Хотя я судьбой на заре моих дней,
О, южные горы, отторгнут от вас,
Чтоб вечно их помнить, там надо быть раз.
Как сладкую песню, люблю я Кавказ!
Она замолкла, всплеснула руками и только тихо повторяла: «Кавказ, Кавказ!»
Мало-помалу утомление взяло свое – все прилегли по кроватям, дортуар погрузился в полную тишину. Окно давно было закрыто, но белая ночь глядела сквозь стекла и мягким светом ложилась на белокурые и темные головки, ласкала своим бледным лучом и, казалось, шептала им: «Спите, дети, спите, бедные дети, своим последним беззаботным сном!»
* * *
На другое утро с девяти часов дортуар наполнился маменьками, родственницами, портнихами, горничными. Все суетились и толкались. Девочки преобразились: в высоких прическах, в белых пышных платьях с голубыми поясами они казались выше, стройнее.

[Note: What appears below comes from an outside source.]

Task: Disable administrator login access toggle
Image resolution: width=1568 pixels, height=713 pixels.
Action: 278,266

В десять часов началась обедня, выпускные стояли впереди всех, а за ними родные и родственники, приехавшие за девочками. После молебна отец Адриан вышел из алтаря, стал перед аналоем[157] и обратился к девочкам.
– Белый цвет, – начал он, – есть символ невинности. Институт выпускает вас из стен своих невинными душою и телом. Да почиет на вас благословение Божие, и да не сотрет с вас жизнь невинности, наложенной на вас институтом…

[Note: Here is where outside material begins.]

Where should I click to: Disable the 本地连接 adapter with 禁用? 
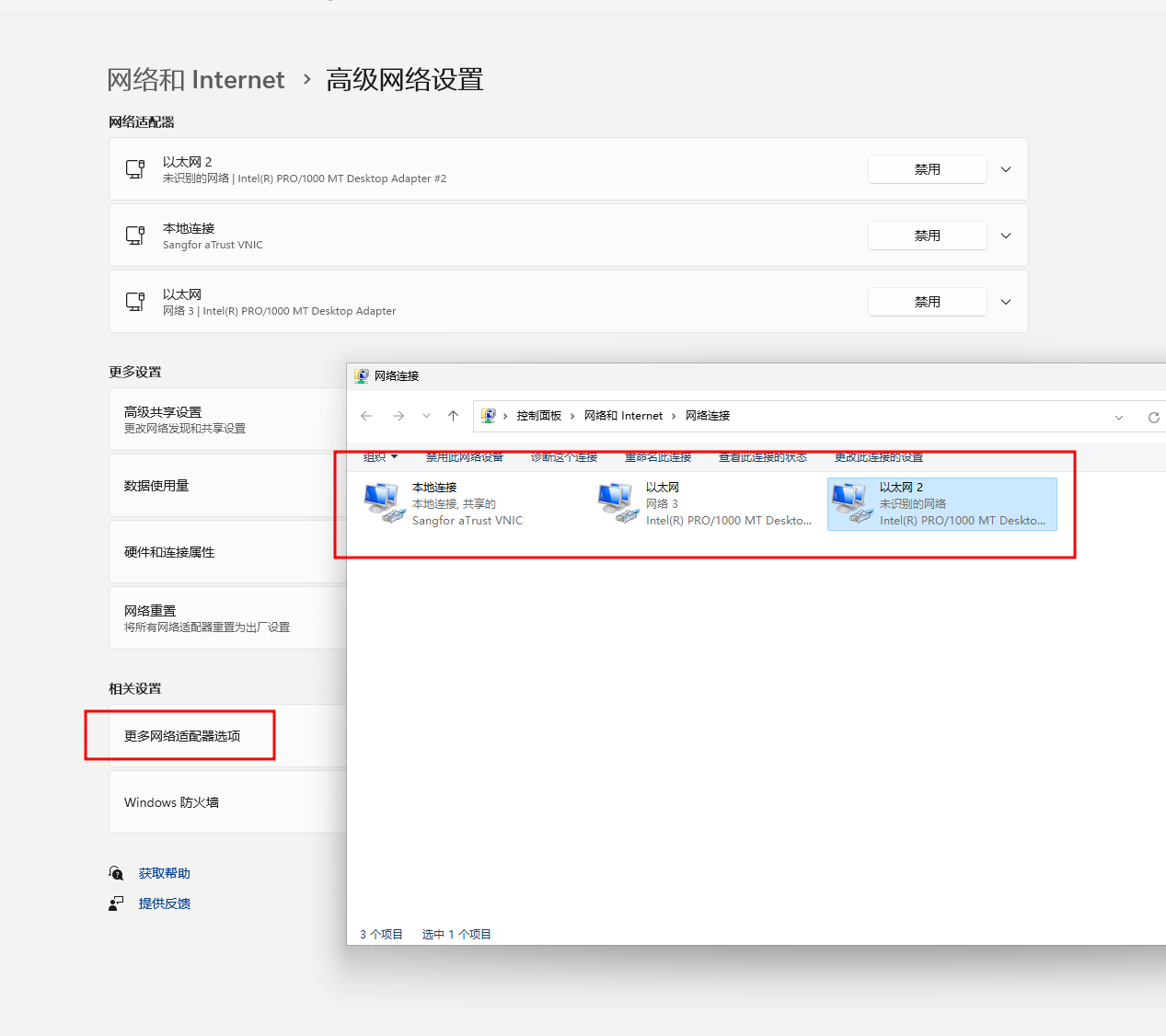coord(927,236)
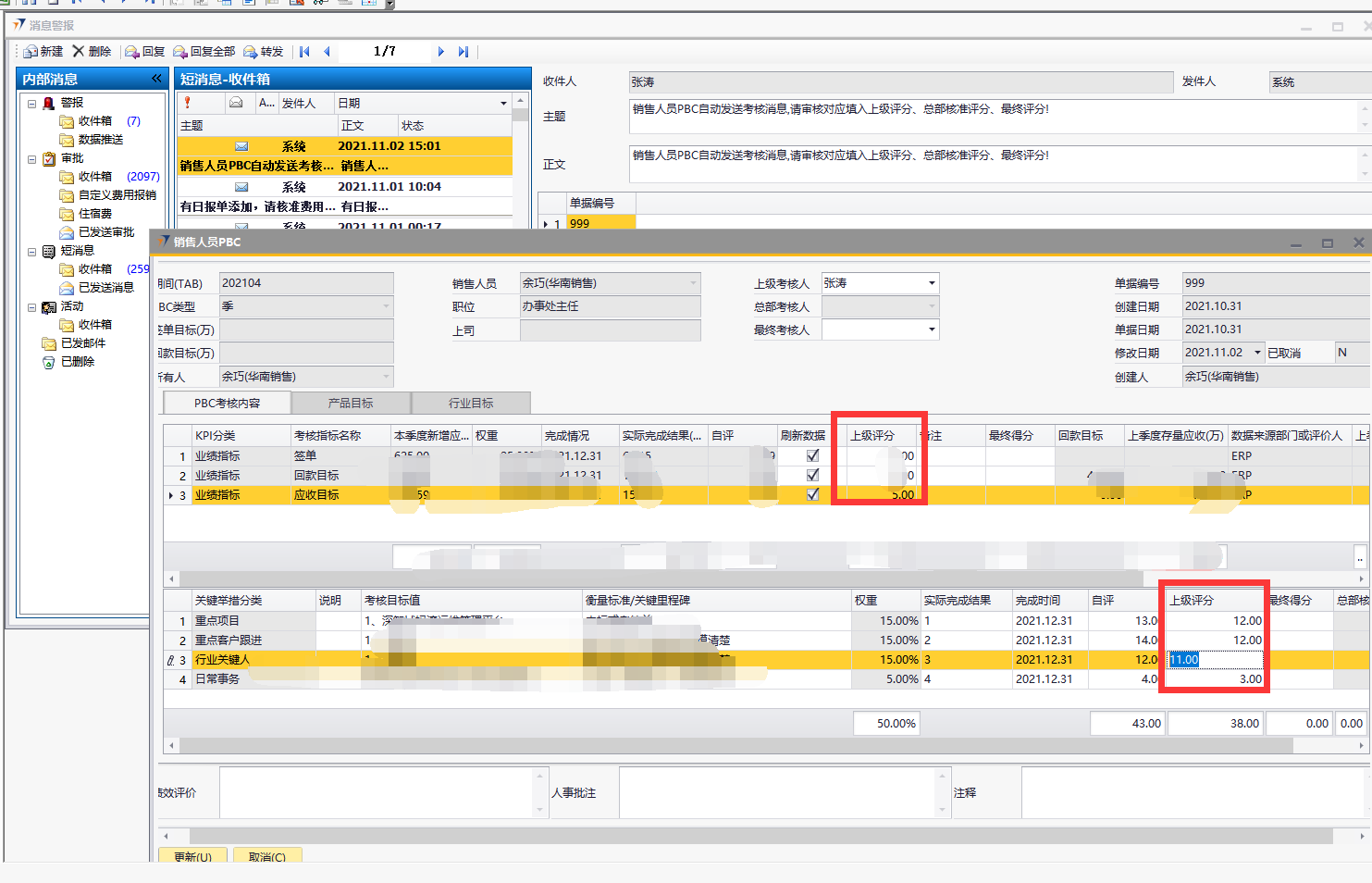Open the 已删除 recycle bin folder
Screen dimensions: 1372x883
[77, 362]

Девочки плакали… Речь кончилась, стали выходить из церкви. Когда Надя Франк проходила уже церковные двери и здоровалась с Андрюшей, то услышала сзади себя:
– А вы-таки плакали?
Она радостно обернулась: рядом с ней стоял Евгений Михайлович, сдержавший свое слово и приехавший к ее выпуску.

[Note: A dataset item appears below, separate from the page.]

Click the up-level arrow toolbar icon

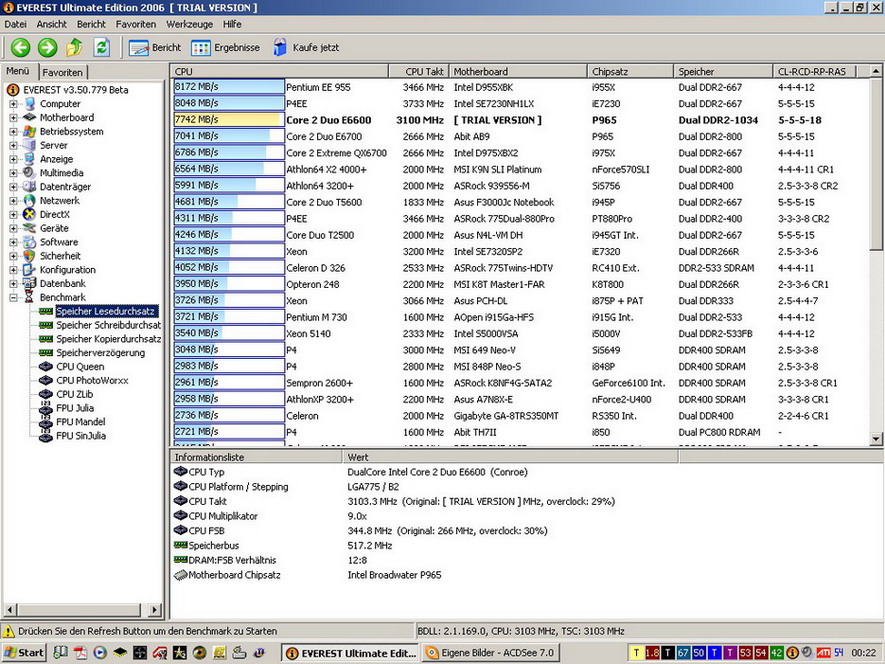tap(74, 47)
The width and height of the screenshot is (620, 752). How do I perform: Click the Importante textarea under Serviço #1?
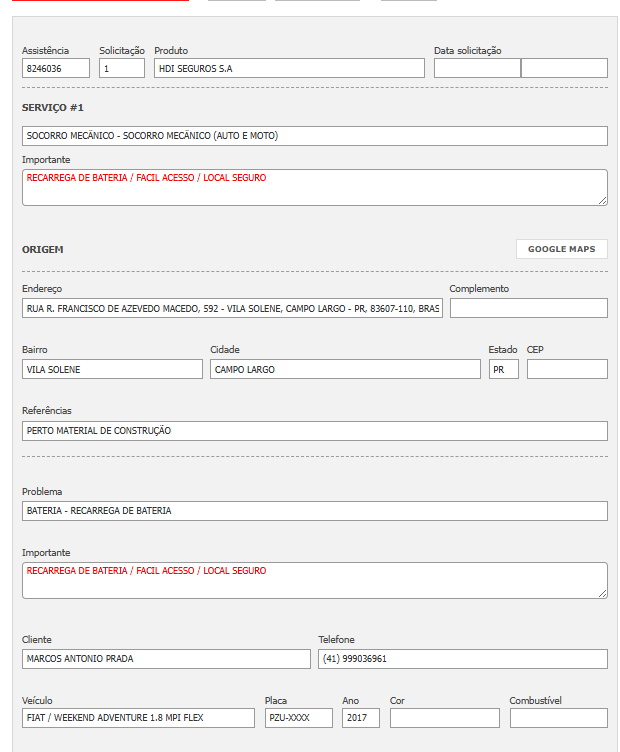314,187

– А цветы засушили? – весело спросила она его. Вместо ответа молодой человек просунул пальцы за борт сюртука и между двумя пуговицами осторожно потянул синюю ленточку.
– Цветы здесь, – сказал он.
Надя покраснела, засмеялась и пошла вслед за подругами.
Снова весь институт собрался в актовой зале. Maman сказала небольшую речь, ту же, которую говорила каждый год. Затем все девочки по очереди подходили благодарить ее и целовали руку. Потом сказал свою речь Минаев, затем все классы, кроме второго (ныне первого), ушли, и девочки снова разбились группами. Теперь шло сердечное прощание с классными дамами, с любимыми учителями, просьбы о фотографических карточках. Прощаясь с остающимися подругами, записывали адреса. Давали клятвы писать, не забывать.
Наконец шляпы надеты. Последние объятия и поцелуи кончены. Девочки двинулись в сопровождении родственников в швейцарскую; надеты пальто, накидки. Карета за каретой подъезжает к крыльцу, и девочки разъезжаются по домам.
– Прощайте, Шкот, прощайте, моя королева, – шепчет Франк своей подруге, и девочки в первый раз обнимаются и горячо целуют друг друга.